Restate the whole listing exactly, leaving nothing out.

**Input records:**
┏━━

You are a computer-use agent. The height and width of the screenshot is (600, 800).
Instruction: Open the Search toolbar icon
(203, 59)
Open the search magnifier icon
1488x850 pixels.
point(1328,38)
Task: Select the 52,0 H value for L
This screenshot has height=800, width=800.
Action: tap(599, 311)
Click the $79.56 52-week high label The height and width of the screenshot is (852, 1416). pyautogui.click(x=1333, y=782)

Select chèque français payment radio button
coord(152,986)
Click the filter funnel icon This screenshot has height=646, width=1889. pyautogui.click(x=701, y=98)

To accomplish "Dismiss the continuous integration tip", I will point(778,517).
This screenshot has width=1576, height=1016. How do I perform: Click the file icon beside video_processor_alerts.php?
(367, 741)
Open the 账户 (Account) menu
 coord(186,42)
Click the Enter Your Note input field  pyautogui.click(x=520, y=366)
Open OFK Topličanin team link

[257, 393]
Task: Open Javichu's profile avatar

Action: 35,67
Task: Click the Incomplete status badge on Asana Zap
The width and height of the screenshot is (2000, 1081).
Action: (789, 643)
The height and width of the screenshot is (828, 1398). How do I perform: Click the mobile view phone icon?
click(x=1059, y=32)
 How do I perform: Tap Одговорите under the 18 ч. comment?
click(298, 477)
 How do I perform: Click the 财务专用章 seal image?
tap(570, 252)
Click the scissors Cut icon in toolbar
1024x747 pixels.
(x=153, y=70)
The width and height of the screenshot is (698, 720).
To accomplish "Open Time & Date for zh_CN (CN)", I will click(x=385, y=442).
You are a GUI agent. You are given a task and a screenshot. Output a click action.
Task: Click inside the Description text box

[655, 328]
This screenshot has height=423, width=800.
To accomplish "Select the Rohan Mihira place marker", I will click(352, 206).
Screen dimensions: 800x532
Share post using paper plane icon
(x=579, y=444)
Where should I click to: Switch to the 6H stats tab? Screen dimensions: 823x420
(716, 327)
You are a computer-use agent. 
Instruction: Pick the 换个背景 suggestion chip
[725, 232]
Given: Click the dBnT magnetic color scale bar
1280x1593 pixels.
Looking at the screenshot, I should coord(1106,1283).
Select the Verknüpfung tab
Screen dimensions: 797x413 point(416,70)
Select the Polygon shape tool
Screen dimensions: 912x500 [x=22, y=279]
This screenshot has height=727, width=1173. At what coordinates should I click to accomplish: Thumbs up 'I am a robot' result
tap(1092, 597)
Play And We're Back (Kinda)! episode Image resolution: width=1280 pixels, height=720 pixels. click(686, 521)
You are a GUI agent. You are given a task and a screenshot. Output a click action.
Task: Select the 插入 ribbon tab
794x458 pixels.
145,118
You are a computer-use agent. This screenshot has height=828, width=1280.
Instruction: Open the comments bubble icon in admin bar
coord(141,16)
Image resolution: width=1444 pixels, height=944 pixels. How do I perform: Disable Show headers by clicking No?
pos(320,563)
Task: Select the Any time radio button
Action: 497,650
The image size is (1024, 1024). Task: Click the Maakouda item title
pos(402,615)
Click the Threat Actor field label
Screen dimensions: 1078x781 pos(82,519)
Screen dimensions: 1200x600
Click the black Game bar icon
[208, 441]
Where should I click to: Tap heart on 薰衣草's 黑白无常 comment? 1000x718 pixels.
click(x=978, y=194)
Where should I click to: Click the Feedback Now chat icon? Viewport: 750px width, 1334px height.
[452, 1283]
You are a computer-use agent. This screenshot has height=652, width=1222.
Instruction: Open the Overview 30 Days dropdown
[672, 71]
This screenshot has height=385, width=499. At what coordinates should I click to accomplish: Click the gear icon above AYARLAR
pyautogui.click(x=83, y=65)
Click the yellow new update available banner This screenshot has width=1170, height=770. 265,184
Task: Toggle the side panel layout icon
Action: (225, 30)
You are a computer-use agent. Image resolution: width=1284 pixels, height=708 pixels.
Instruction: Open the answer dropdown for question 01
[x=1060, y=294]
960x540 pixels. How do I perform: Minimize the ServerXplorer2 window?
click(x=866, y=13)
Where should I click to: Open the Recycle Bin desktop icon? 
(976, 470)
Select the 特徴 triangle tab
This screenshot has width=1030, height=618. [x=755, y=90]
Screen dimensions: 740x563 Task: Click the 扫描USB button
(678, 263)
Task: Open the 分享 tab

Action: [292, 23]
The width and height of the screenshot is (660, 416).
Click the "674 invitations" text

┗━━

**Expected answer:**
You are a computer-use agent. The height and width of the screenshot is (600, 800).
Instruction: Open the Search toolbar icon
(203, 59)
Open the search magnifier icon
1488x850 pixels.
point(1328,38)
Task: Select the 52,0 H value for L
This screenshot has height=800, width=800.
Action: tap(599, 311)
Click the $79.56 52-week high label The height and width of the screenshot is (852, 1416). pyautogui.click(x=1333, y=782)

Select chèque français payment radio button
coord(152,986)
Click the filter funnel icon This screenshot has height=646, width=1889. pyautogui.click(x=701, y=98)

To accomplish "Dismiss the continuous integration tip", I will point(778,517).
This screenshot has width=1576, height=1016. How do I perform: Click the file icon beside video_processor_alerts.php?
(367, 741)
Open the 账户 (Account) menu
 coord(186,42)
Click the Enter Your Note input field  pyautogui.click(x=520, y=366)
Open OFK Topličanin team link

[257, 393]
Task: Open Javichu's profile avatar

Action: 35,67
Task: Click the Incomplete status badge on Asana Zap
The width and height of the screenshot is (2000, 1081).
Action: (789, 643)
The height and width of the screenshot is (828, 1398). How do I perform: Click the mobile view phone icon?
click(x=1059, y=32)
 How do I perform: Tap Одговорите under the 18 ч. comment?
click(298, 477)
 How do I perform: Click the 财务专用章 seal image?
tap(570, 252)
Click the scissors Cut icon in toolbar
1024x747 pixels.
(x=153, y=70)
The width and height of the screenshot is (698, 720).
To accomplish "Open Time & Date for zh_CN (CN)", I will click(x=385, y=442).
You are a GUI agent. You are given a task and a screenshot. Output a click action.
Task: Click inside the Description text box

[655, 328]
This screenshot has height=423, width=800.
To accomplish "Select the Rohan Mihira place marker", I will click(352, 206).
Screen dimensions: 800x532
Share post using paper plane icon
(x=579, y=444)
Where should I click to: Switch to the 6H stats tab? Screen dimensions: 823x420
(716, 327)
You are a computer-use agent. 
Instruction: Pick the 换个背景 suggestion chip
[725, 232]
Given: Click the dBnT magnetic color scale bar
1280x1593 pixels.
Looking at the screenshot, I should coord(1106,1283).
Select the Verknüpfung tab
Screen dimensions: 797x413 point(416,70)
Select the Polygon shape tool
Screen dimensions: 912x500 [x=22, y=279]
This screenshot has height=727, width=1173. At what coordinates should I click to accomplish: Thumbs up 'I am a robot' result
tap(1092, 597)
Play And We're Back (Kinda)! episode Image resolution: width=1280 pixels, height=720 pixels. click(686, 521)
You are a GUI agent. You are given a task and a screenshot. Output a click action.
Task: Select the 插入 ribbon tab
794x458 pixels.
145,118
You are a computer-use agent. This screenshot has height=828, width=1280.
Instruction: Open the comments bubble icon in admin bar
coord(141,16)
Image resolution: width=1444 pixels, height=944 pixels. How do I perform: Disable Show headers by clicking No?
pos(320,563)
Task: Select the Any time radio button
Action: 497,650
The image size is (1024, 1024). Task: Click the Maakouda item title
pos(402,615)
Click the Threat Actor field label
Screen dimensions: 1078x781 pos(82,519)
Screen dimensions: 1200x600
Click the black Game bar icon
[208, 441]
Where should I click to: Tap heart on 薰衣草's 黑白无常 comment? 1000x718 pixels.
click(x=978, y=194)
Where should I click to: Click the Feedback Now chat icon? Viewport: 750px width, 1334px height.
[452, 1283]
You are a computer-use agent. This screenshot has height=652, width=1222.
Instruction: Open the Overview 30 Days dropdown
[672, 71]
This screenshot has height=385, width=499. At what coordinates should I click to accomplish: Click the gear icon above AYARLAR
pyautogui.click(x=83, y=65)
Click the yellow new update available banner This screenshot has width=1170, height=770. 265,184
Task: Toggle the side panel layout icon
Action: (225, 30)
You are a computer-use agent. Image resolution: width=1284 pixels, height=708 pixels.
Instruction: Open the answer dropdown for question 01
[x=1060, y=294]
960x540 pixels. How do I perform: Minimize the ServerXplorer2 window?
click(x=866, y=13)
Where should I click to: Open the Recycle Bin desktop icon? 
(976, 470)
Select the 特徴 triangle tab
This screenshot has width=1030, height=618. [x=755, y=90]
Screen dimensions: 740x563 Task: Click the 扫描USB button
(678, 263)
Task: Open the 分享 tab

Action: [292, 23]
The width and height of the screenshot is (660, 416).
Click the "674 invitations" text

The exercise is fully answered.